For the Whistler students heading on a humanitarian trip to Kenya this March, the lessons learned will be just as applicable at home as they are in the Eastern African nation.
"The chances of them going back to Africa and helping out in that particular community on that particular project again is really slim," said trip organizer Stuart Bent, "but making a difference in Whistler... and how they can apply it where they live is the best learning they can take away."

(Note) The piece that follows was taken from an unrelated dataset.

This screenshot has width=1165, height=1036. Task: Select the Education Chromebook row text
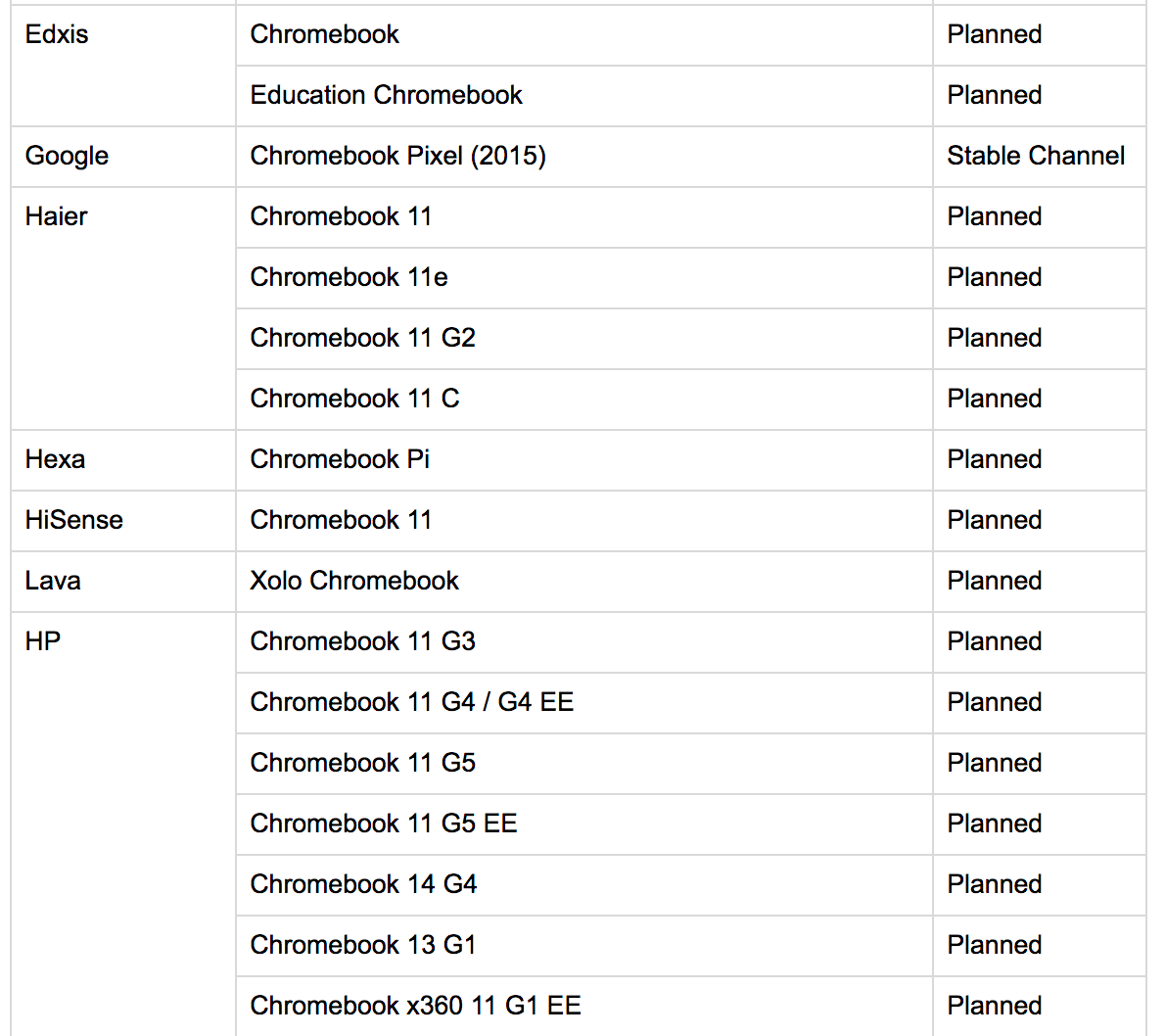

Five Whistler Secondary School (WSS) students have signed up for a 12-day trip to Kenya to help build a school and get involved in water filtration projects in the southwestern part of the country. The trip has been nearly two years in the making, and the youth have already completed most of their fundraising efforts, working the coat check at the recent RMOW Christmas party and raising over $8,600 by selling Nesters gift cards. Their efforts have been so successful, in fact, that the students donated some of their leftover money to a Kenyan education project led by the international non-profit Free the Children.

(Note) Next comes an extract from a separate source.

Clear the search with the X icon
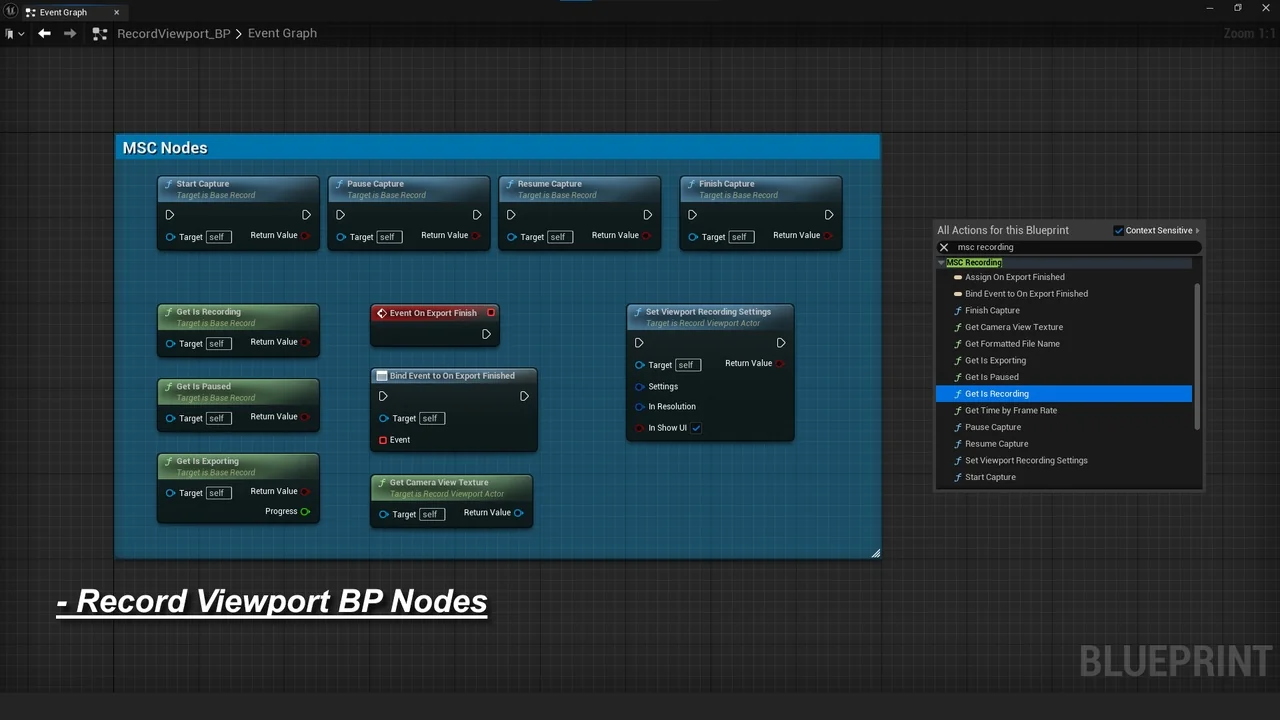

Bent, a former WSS vice principal who currently works at Sea to Sky Learning Connections, hopes the kids will take away some important lessons from the field trip.
"It allows the kids to experience a culture that is so different from their own and actually do something tangibly good in a community," he said. "I hope that our kids will see that they find something that matters to them and they partner that with something they're really good at, and they'll find a way to make a difference."
Grade 11 WSS student Emily Wharin said going to Africa has been on her bucket list for some time, and along with gaining some valuable volunteer experience, she also hopes to give back to the community she calls home.
"Helping people out and making a better community for them (in Kenya) will inspire me to help out in this community and want to improve it — even though Whistler's pretty amazing already," she said.
Wharin has already raised more than $1,000 for her trip — about a quarter of the cost — and will continue selling Nesters gift cards to raise additional funds.
The students leave in late March for Nairobi, and then will head to a village in the heart of Maasai country, the home of a semi-nomadic tribe that resides in Kenya and neighbouring Tanzania.